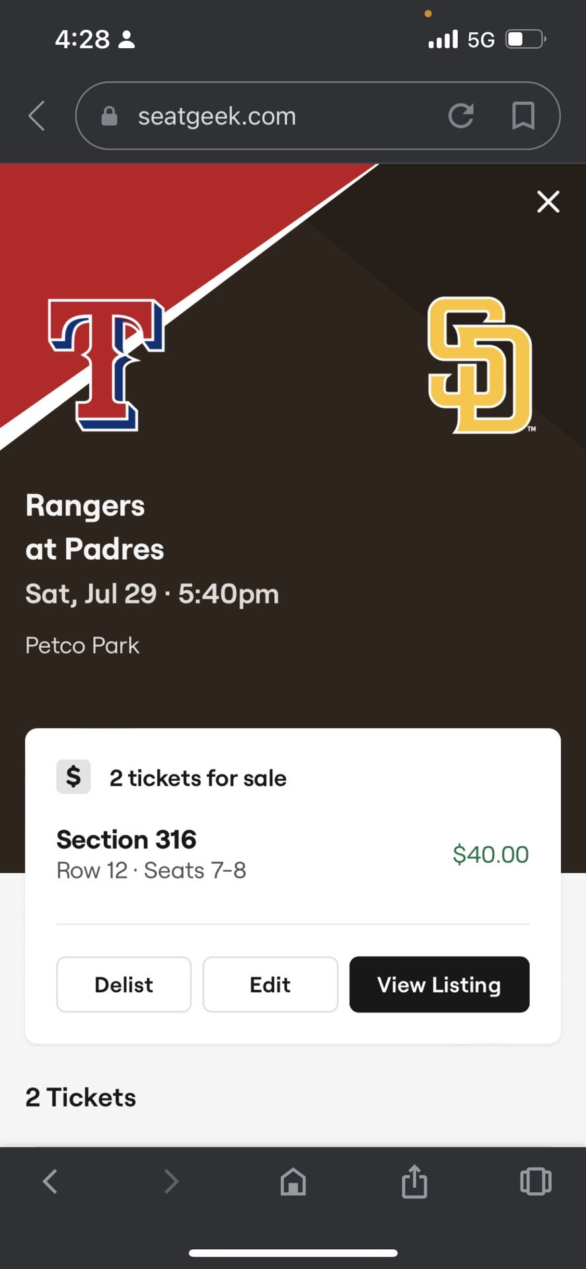Tap the San Diego Padres logo

pyautogui.click(x=480, y=365)
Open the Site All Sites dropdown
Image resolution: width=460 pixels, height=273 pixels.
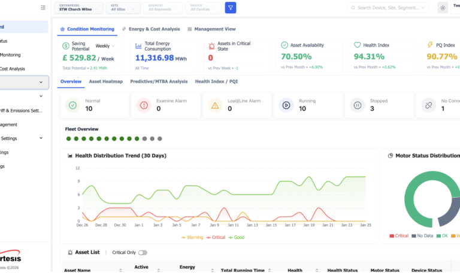pyautogui.click(x=123, y=8)
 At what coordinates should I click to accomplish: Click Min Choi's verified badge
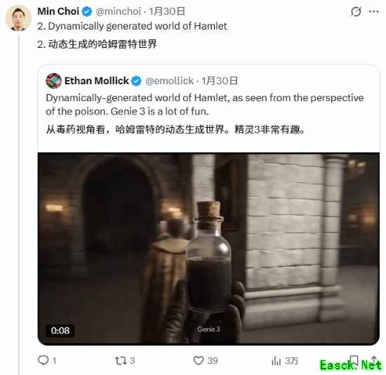[87, 11]
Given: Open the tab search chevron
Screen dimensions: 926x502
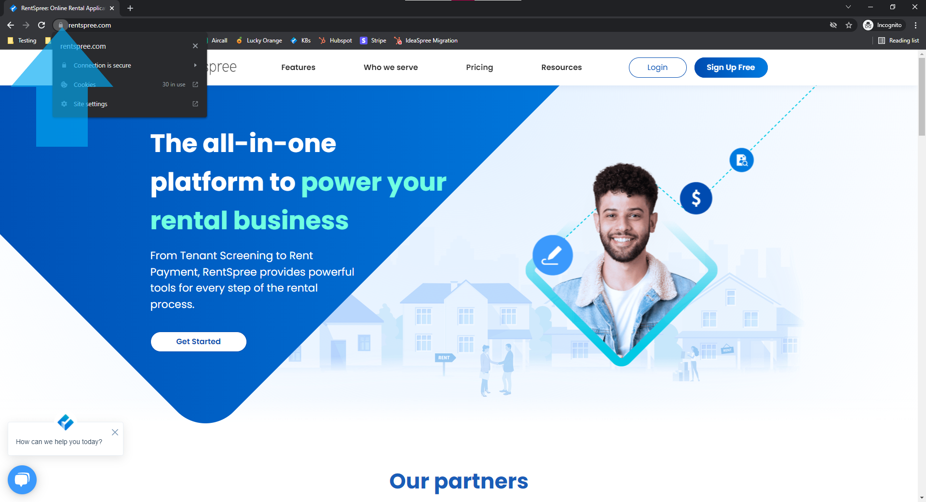Looking at the screenshot, I should [x=848, y=7].
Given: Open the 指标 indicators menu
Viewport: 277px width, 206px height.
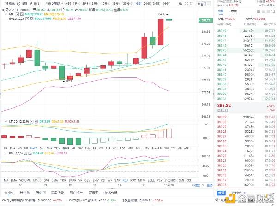Looking at the screenshot, I should (x=7, y=3).
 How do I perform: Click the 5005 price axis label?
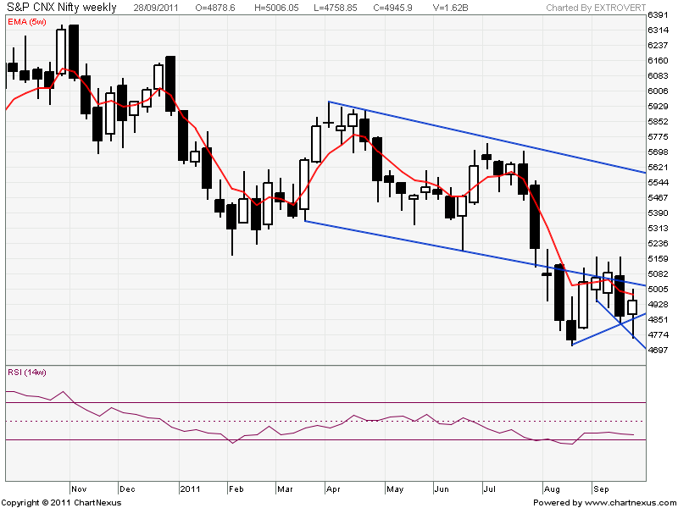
——————————
PROMPT: Excluding pictures, copy exactly the lines from the line containing "Given: Open the tab search chevron" through the last line of the data, inclusive.

RESPONSE BELOW:
Given: Open the tab search chevron
Screen dimensions: 926x502
Looking at the screenshot, I should [x=848, y=7].
Given: Open the 指标 indicators menu
Viewport: 277px width, 206px height.
Looking at the screenshot, I should (x=7, y=3).
 How do I perform: Click the 5005 price axis label?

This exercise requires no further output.